(Data extracted from a collection)
┄┄┄┄┄┄┄┄┄┄┄┄┄┄┄┄┄┄┄┄
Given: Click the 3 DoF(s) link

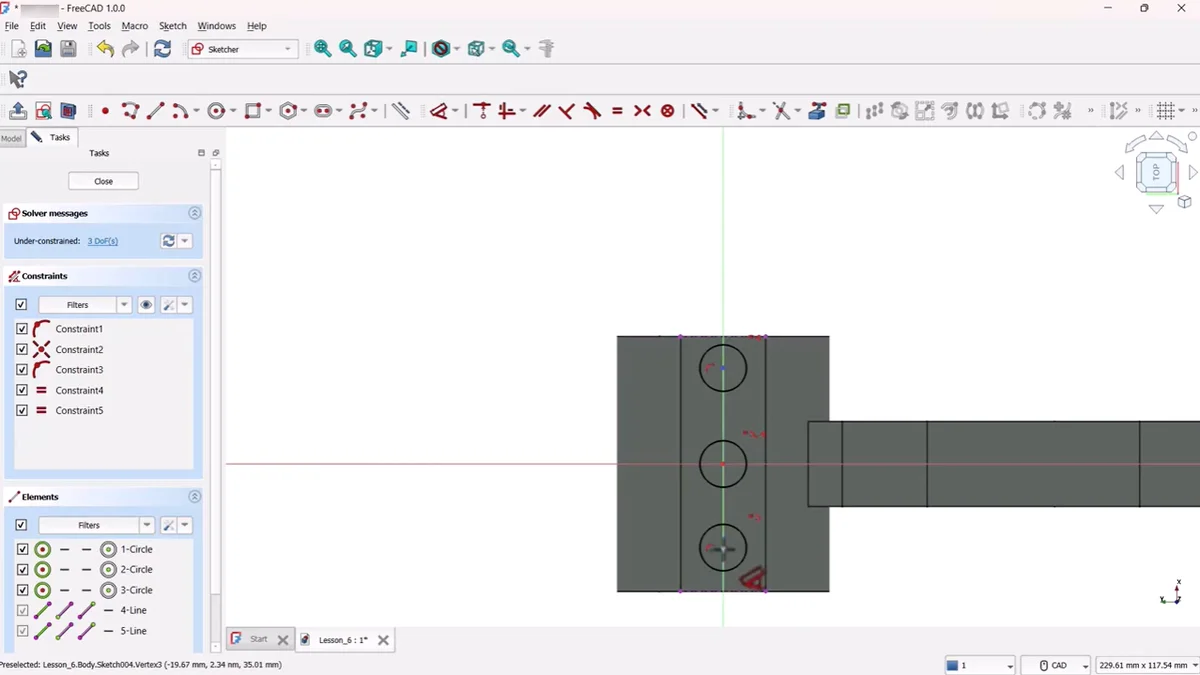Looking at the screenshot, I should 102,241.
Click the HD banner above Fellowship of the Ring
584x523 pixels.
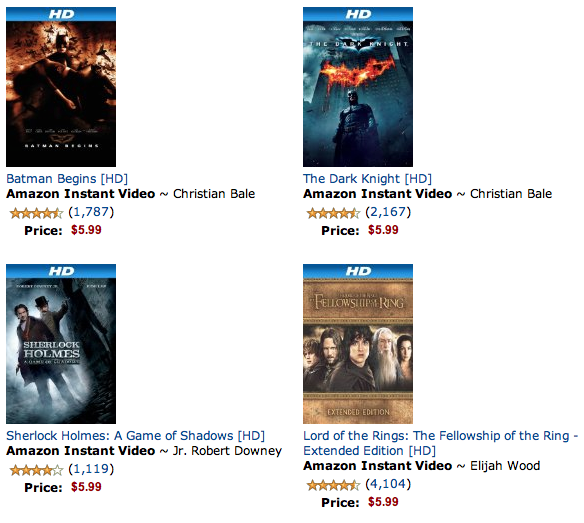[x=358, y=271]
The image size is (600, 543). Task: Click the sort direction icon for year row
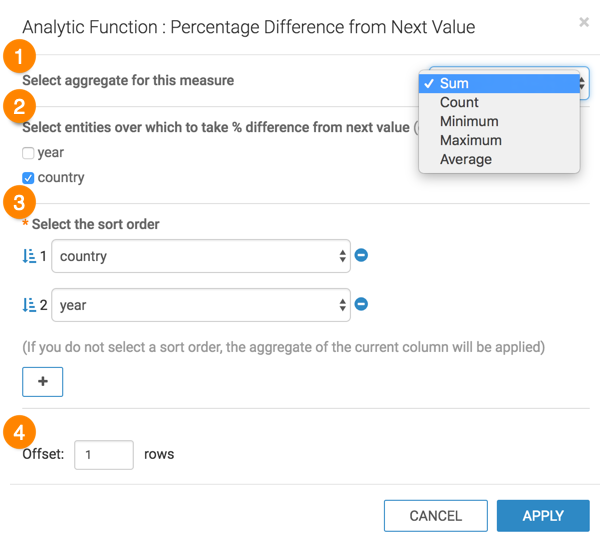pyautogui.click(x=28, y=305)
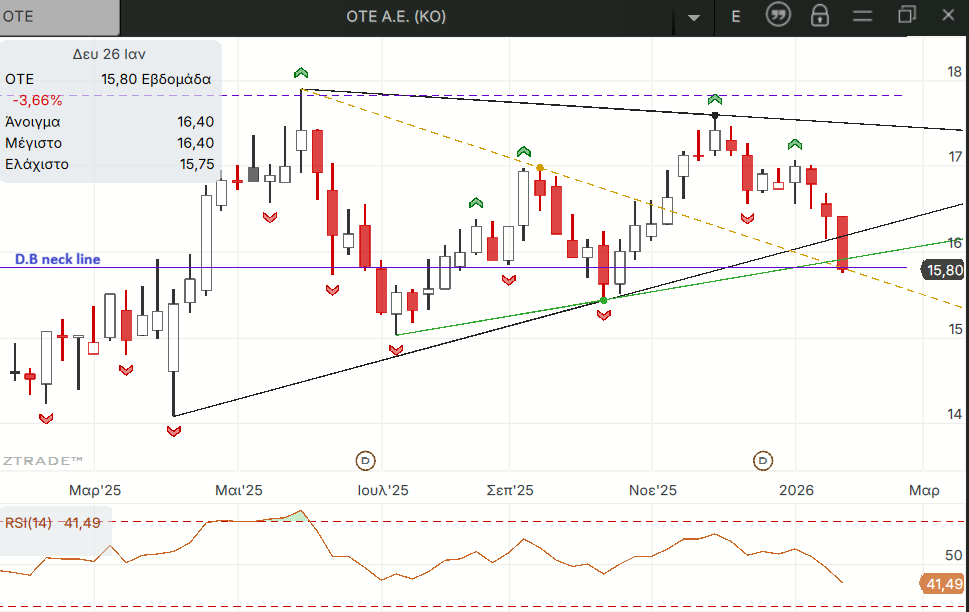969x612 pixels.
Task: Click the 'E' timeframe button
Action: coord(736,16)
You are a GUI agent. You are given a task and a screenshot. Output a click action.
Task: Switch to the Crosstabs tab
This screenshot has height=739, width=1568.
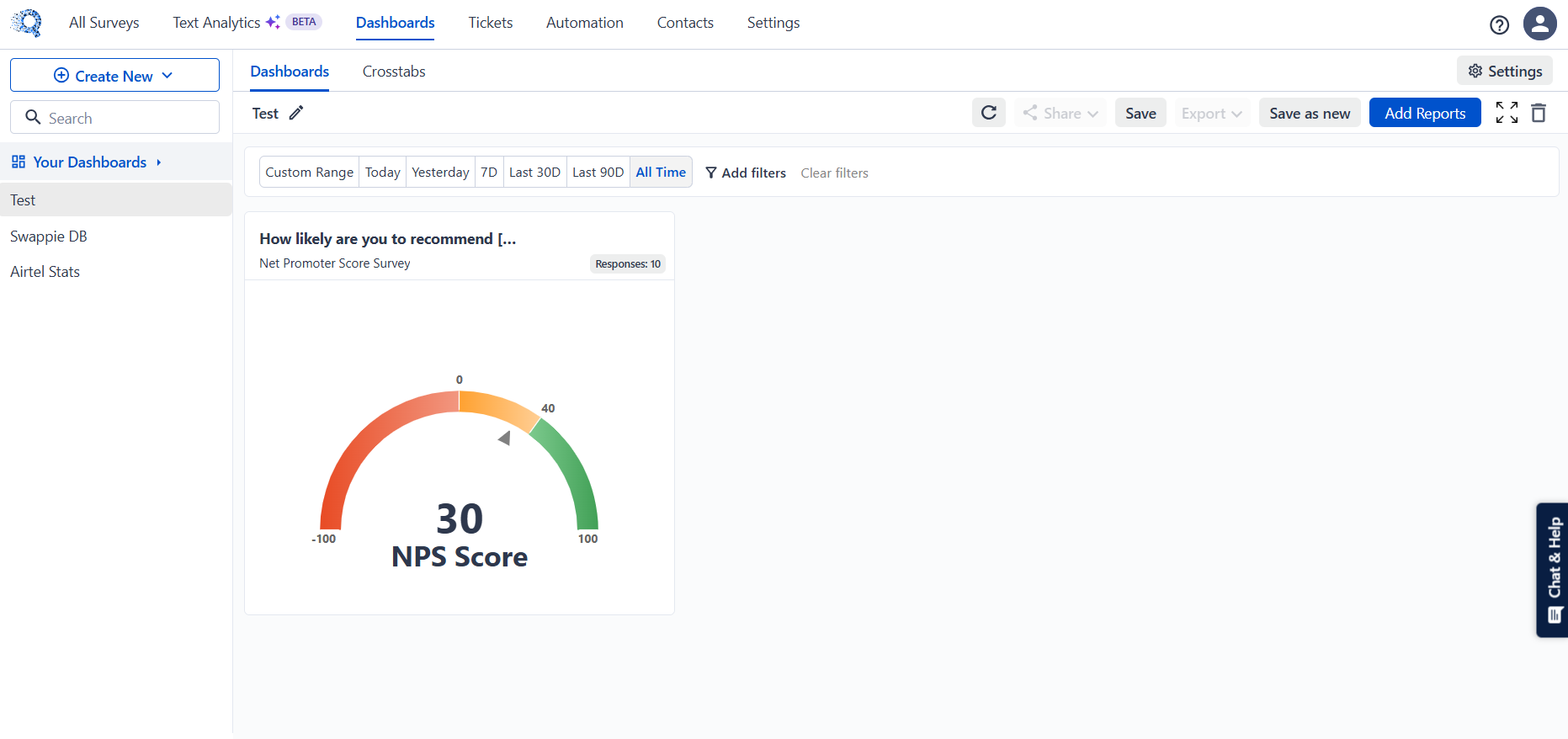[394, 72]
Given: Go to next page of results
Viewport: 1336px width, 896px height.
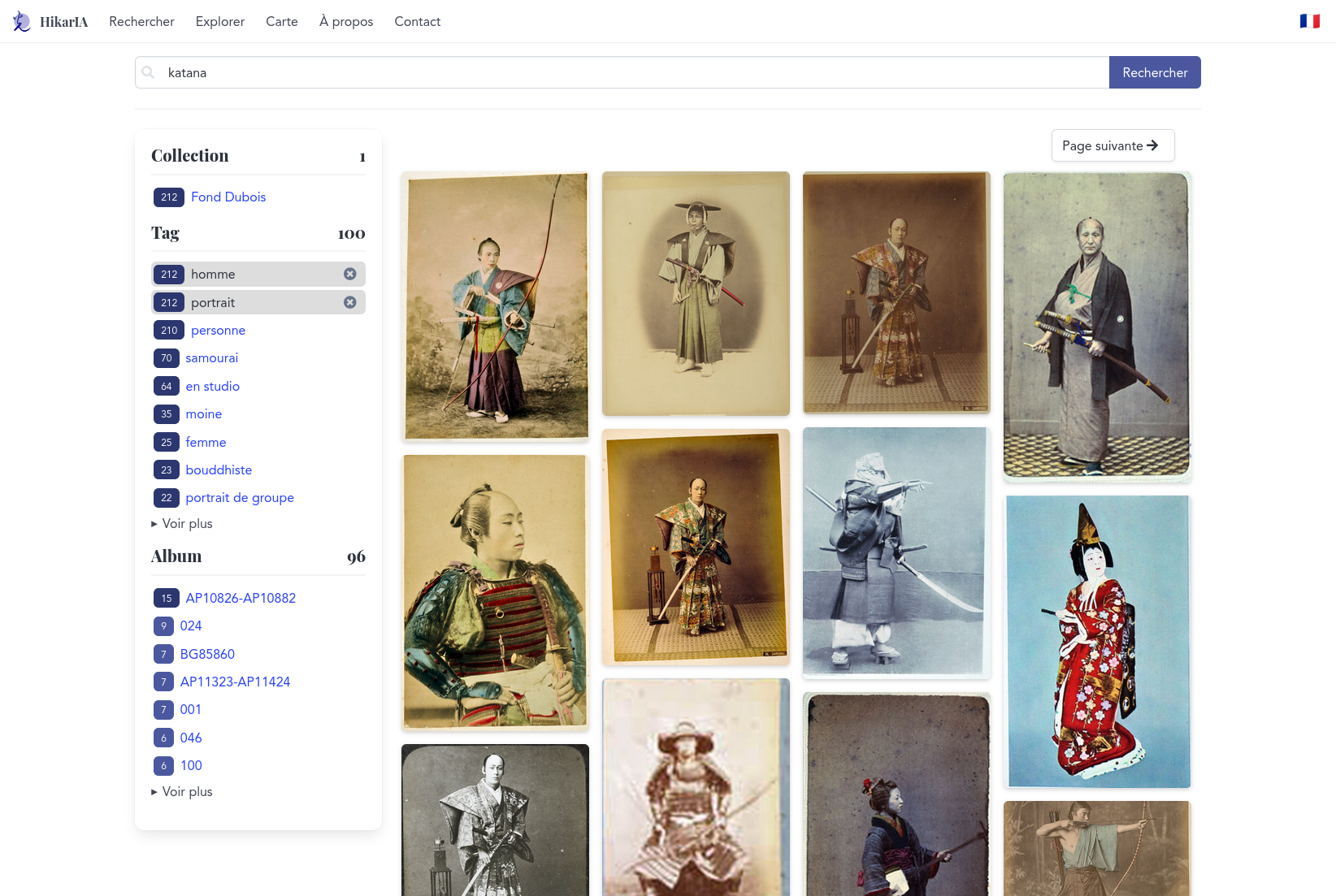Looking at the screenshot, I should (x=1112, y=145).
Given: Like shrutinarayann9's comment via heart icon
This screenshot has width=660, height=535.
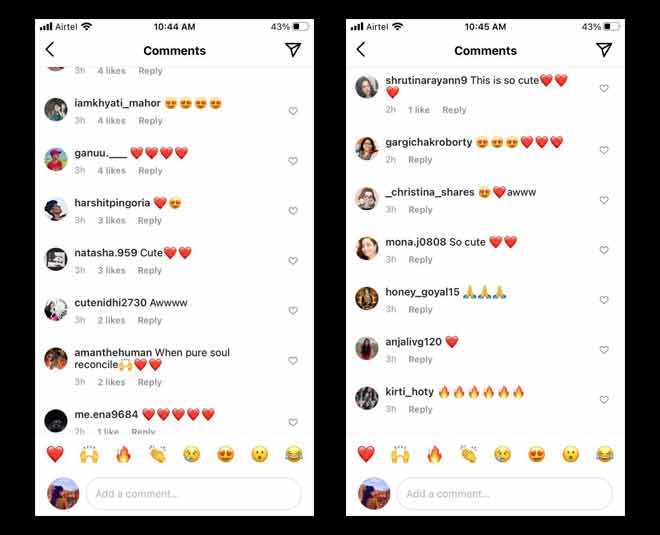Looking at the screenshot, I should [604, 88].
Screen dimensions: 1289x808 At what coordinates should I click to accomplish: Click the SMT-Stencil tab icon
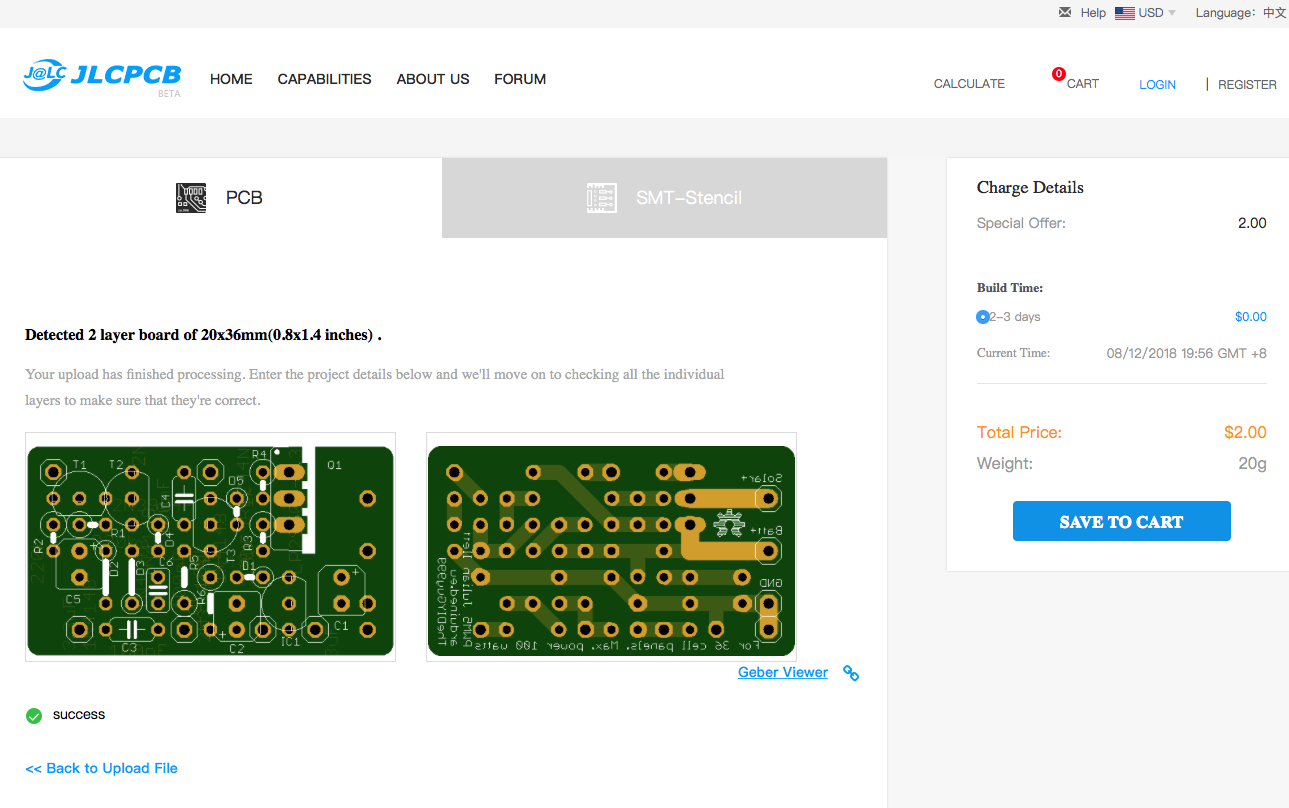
┄┄┄┄┄┄┄┄┄┄┄┄┄┄┄┄┄┄┄┄
EXERCISE:
Restate the entries above word for word, keeping pictures out of the copy.

ANSWER SPACE:
Given: Click the 3 DoF(s) link

Looking at the screenshot, I should 102,241.
Click the HD banner above Fellowship of the Ring
584x523 pixels.
[x=358, y=271]
The image size is (600, 543). Task: Click the sort direction icon for year row
pyautogui.click(x=28, y=305)
969x612 pixels.
Task: Click the 'E' timeframe button
Action: coord(736,16)
You are a GUI agent. You are given a task and a screenshot. Output a click action.
Task: Switch to the Crosstabs tab
This screenshot has height=739, width=1568.
[394, 72]
Given: Go to next page of results
Viewport: 1336px width, 896px height.
Looking at the screenshot, I should (x=1112, y=145).
Given: Like shrutinarayann9's comment via heart icon
This screenshot has width=660, height=535.
Looking at the screenshot, I should [604, 88].
Screen dimensions: 1289x808 At what coordinates should I click to accomplish: Click the SMT-Stencil tab icon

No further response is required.